--- THE PROBLEM ---
Restate the full listing word for word and leave the pictures out.

--- SUPPLIED RECORDS ---
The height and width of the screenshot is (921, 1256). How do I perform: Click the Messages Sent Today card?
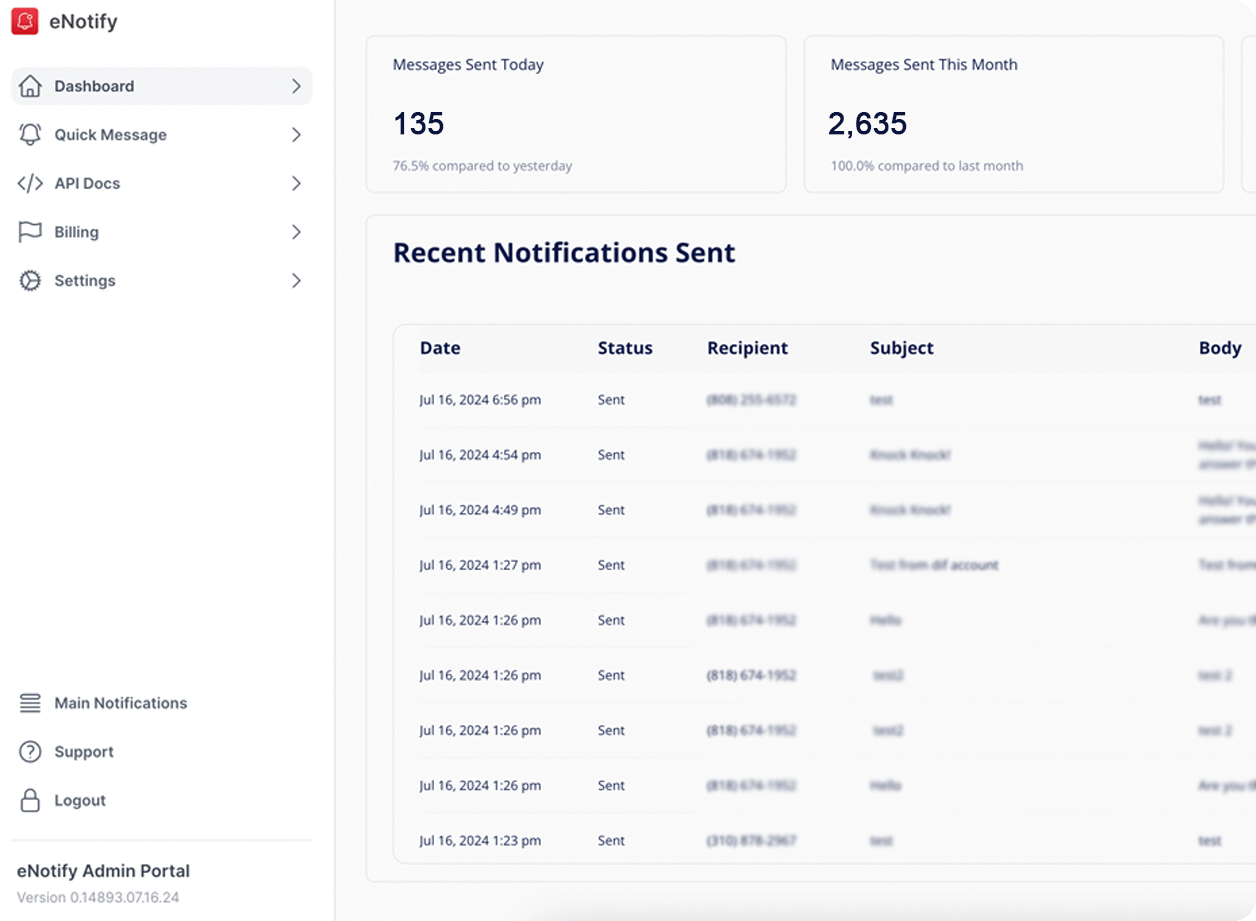(576, 113)
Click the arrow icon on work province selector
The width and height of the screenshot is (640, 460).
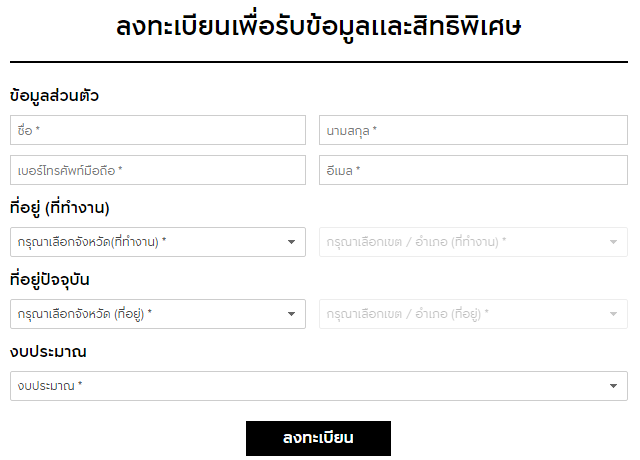click(x=291, y=242)
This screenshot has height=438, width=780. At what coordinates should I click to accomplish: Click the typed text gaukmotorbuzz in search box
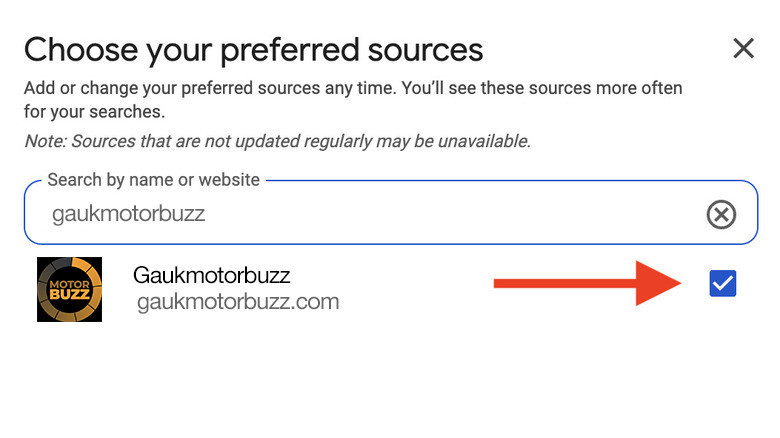(128, 214)
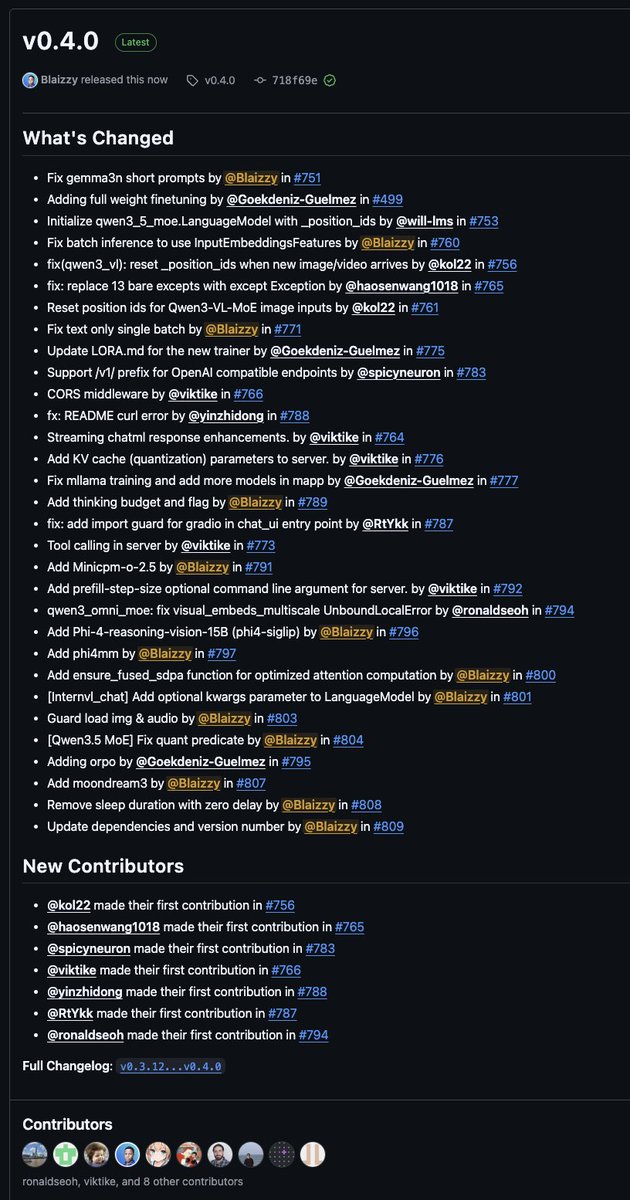Screen dimensions: 630x1200
Task: Click the last striped contributor avatar
Action: click(x=313, y=1154)
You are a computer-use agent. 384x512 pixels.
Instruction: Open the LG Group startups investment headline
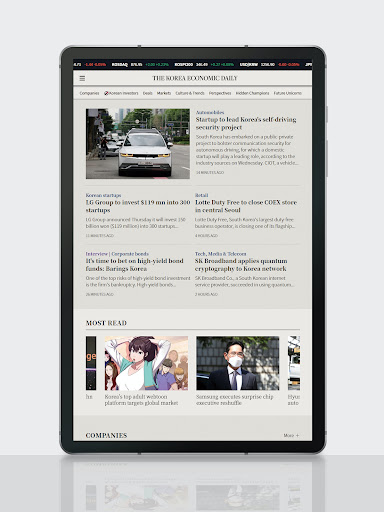(x=138, y=206)
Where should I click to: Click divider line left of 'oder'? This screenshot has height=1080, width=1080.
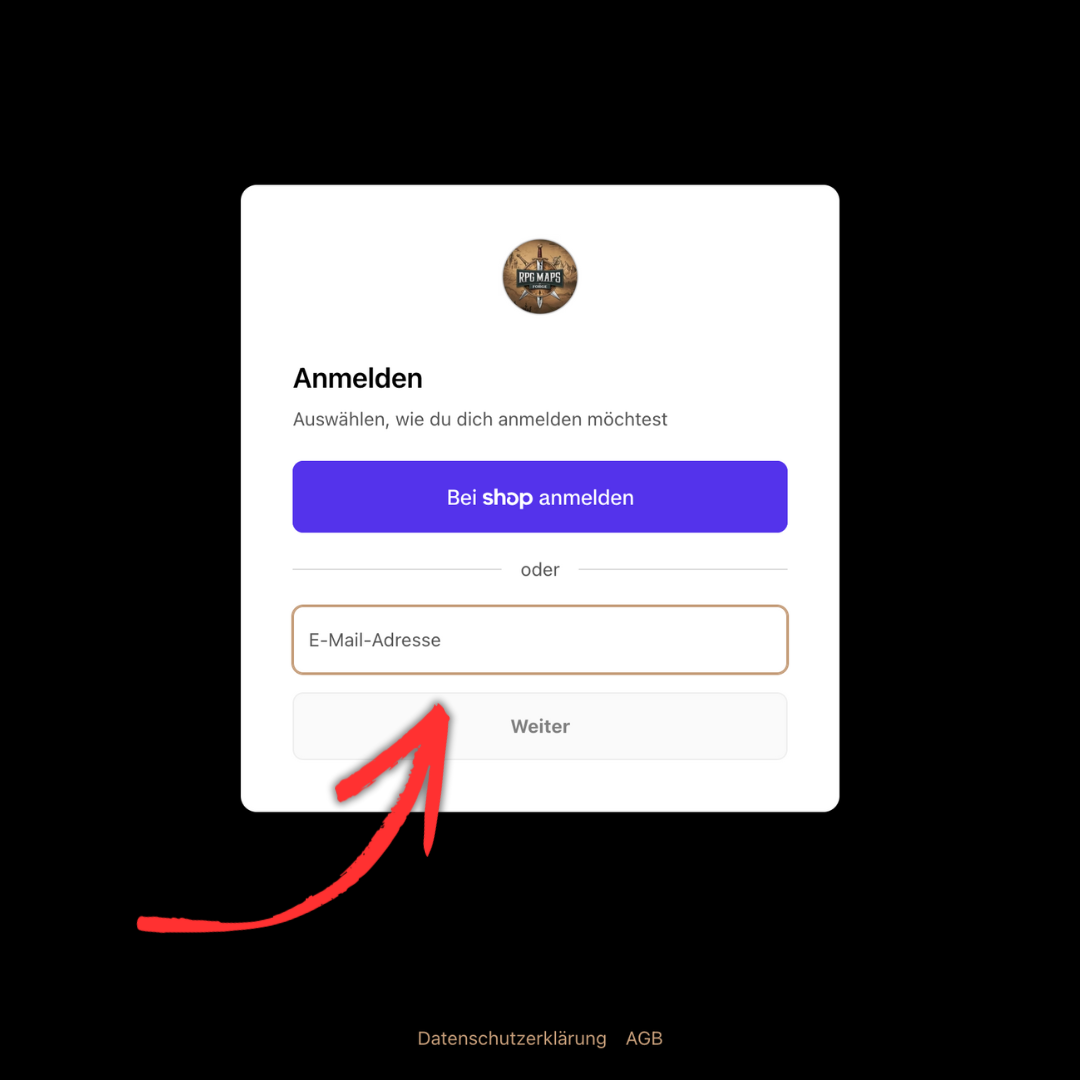[x=397, y=570]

--- THE ANSWER ---
The height and width of the screenshot is (921, 1256). How do I perform: Click the Messages Sent Today card?
(576, 113)
Click the arrow icon on work province selector
The width and height of the screenshot is (640, 460).
click(x=291, y=242)
This screenshot has height=438, width=780. At what coordinates should I click to accomplish: Click the typed text gaukmotorbuzz in search box
(128, 214)
Screen dimensions: 630x1200
Task: Click the last striped contributor avatar
Action: click(x=313, y=1154)
You are a computer-use agent. 384x512 pixels.
Instruction: Open the LG Group startups investment headline
(x=138, y=206)
Where should I click to: Click divider line left of 'oder'? This screenshot has height=1080, width=1080.
[x=397, y=570]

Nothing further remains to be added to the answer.